§ Record excerpts
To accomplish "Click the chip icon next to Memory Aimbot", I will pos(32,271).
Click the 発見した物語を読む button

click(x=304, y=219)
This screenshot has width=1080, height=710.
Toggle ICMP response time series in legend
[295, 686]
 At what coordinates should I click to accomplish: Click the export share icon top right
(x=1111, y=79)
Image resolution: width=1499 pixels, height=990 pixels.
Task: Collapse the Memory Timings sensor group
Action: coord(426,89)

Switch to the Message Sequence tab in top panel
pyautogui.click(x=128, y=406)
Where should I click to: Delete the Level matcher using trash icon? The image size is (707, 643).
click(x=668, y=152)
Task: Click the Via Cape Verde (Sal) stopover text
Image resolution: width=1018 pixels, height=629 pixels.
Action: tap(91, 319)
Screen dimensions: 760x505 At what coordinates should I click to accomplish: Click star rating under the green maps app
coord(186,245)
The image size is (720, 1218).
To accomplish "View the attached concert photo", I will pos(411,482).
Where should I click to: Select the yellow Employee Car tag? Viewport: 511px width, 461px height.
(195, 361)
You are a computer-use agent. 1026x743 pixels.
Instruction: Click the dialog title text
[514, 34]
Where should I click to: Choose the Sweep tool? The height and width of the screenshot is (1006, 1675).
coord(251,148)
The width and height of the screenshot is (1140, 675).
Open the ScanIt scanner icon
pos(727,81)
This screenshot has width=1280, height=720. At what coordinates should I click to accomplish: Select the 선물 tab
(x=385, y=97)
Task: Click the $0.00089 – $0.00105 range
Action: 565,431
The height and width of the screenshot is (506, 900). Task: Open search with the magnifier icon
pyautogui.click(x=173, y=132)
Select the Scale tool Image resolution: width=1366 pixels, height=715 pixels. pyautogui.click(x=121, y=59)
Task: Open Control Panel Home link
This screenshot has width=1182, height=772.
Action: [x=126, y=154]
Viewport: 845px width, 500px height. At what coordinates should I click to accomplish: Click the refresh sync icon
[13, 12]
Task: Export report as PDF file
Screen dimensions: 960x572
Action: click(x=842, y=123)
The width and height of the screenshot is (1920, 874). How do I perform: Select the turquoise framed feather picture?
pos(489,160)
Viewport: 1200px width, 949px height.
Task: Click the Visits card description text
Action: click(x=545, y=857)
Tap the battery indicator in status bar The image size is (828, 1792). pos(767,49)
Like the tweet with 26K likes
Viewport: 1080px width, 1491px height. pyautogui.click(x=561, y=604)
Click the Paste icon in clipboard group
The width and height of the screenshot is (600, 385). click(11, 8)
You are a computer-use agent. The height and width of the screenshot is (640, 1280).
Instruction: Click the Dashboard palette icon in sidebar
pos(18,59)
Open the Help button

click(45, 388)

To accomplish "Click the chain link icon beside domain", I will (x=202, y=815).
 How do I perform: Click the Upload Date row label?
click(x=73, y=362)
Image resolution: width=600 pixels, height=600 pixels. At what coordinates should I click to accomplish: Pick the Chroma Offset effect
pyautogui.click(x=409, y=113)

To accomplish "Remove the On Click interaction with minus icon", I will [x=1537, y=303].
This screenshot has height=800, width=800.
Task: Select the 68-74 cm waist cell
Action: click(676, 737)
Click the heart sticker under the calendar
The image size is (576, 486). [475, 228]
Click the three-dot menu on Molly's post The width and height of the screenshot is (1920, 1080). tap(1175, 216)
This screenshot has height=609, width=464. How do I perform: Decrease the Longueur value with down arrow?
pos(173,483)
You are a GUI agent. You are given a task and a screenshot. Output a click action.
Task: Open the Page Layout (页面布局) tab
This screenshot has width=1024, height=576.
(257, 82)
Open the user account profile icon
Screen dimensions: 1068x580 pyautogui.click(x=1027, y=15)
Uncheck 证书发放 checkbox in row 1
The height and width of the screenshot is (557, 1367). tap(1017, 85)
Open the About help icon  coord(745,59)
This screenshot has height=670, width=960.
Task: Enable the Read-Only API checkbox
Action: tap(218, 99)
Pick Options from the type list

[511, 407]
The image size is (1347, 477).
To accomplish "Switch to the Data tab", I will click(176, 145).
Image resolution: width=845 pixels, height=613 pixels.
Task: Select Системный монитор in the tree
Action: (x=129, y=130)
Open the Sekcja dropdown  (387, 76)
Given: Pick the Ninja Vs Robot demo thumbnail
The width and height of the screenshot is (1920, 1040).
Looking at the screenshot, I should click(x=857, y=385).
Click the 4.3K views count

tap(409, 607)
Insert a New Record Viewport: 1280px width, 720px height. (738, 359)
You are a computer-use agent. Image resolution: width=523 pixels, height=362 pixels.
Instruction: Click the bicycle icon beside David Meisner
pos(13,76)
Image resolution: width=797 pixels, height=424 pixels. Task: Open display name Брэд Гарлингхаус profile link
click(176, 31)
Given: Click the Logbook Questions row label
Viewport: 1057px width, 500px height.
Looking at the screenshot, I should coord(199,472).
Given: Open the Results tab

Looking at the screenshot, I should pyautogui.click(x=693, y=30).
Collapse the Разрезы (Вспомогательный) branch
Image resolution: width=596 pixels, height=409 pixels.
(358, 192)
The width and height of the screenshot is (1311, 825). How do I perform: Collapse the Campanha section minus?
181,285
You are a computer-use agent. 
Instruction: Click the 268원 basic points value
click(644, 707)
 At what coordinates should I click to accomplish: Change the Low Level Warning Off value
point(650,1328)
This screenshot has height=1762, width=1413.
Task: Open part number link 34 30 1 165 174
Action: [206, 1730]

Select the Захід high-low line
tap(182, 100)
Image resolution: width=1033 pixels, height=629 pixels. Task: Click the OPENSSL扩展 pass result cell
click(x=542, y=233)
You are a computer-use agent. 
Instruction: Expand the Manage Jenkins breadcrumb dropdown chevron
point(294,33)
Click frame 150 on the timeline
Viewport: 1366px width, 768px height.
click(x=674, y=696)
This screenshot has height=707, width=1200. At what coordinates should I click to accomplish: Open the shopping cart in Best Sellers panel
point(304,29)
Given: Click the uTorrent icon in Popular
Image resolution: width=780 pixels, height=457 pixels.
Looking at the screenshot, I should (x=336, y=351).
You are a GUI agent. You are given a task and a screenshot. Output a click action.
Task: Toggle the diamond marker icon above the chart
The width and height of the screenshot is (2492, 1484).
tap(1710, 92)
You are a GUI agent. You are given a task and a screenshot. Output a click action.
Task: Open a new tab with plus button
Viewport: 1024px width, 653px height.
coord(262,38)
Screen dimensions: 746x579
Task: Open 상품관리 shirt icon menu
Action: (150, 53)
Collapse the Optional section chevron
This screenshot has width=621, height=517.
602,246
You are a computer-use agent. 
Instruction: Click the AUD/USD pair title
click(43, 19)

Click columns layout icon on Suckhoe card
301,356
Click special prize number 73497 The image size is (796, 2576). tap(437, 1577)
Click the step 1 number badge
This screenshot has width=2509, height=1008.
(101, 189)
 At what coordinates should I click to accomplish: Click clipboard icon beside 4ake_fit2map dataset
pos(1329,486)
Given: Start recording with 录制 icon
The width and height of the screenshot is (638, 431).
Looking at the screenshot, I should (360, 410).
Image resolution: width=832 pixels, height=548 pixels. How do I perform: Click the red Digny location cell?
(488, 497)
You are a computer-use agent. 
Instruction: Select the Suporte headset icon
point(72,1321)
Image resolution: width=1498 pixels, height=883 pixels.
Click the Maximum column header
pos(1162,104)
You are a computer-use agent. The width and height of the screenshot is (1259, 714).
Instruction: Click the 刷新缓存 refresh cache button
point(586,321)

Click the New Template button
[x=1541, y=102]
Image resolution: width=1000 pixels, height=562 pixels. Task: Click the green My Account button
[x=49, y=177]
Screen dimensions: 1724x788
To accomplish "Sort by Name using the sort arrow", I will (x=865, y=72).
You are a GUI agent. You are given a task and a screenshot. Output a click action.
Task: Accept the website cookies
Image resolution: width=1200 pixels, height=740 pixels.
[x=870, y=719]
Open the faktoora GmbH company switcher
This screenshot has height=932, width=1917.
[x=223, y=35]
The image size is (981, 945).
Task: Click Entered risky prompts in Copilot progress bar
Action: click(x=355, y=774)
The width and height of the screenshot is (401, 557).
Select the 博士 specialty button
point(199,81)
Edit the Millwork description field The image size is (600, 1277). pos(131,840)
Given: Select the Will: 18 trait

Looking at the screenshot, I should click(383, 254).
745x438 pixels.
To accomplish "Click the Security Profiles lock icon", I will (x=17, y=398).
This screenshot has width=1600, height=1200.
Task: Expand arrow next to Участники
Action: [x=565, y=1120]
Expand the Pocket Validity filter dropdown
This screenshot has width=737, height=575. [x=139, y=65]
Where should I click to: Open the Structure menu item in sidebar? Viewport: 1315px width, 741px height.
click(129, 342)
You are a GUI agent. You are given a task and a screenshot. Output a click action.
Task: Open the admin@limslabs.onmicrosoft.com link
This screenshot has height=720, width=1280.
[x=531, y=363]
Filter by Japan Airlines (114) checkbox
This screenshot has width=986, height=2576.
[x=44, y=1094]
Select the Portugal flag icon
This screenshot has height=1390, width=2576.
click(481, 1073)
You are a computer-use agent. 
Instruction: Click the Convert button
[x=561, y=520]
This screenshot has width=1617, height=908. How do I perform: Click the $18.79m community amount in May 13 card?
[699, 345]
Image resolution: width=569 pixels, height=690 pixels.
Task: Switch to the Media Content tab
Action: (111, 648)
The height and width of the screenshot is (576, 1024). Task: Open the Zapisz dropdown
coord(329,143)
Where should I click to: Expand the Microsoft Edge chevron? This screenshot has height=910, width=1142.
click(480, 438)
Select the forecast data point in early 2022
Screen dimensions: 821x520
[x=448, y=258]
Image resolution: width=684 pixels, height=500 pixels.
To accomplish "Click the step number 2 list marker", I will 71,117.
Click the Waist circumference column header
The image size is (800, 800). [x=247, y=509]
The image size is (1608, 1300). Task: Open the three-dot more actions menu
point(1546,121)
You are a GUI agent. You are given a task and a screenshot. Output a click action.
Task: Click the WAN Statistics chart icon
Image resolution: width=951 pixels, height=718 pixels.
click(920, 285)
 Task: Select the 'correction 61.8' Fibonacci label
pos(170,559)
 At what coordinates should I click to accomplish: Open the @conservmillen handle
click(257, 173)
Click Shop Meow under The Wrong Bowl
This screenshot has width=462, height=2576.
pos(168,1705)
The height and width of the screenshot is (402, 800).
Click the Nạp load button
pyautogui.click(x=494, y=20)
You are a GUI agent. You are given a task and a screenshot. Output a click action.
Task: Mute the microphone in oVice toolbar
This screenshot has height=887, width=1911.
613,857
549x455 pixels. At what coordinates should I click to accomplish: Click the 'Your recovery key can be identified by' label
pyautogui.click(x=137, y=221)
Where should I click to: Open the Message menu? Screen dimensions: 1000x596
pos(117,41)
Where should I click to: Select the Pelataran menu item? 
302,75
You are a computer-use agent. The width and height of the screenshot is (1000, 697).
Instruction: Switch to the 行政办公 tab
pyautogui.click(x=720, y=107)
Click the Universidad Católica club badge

§ Task item
Return the count of lines in the entries above that include the word "badge", without any added text.

§ Task result
2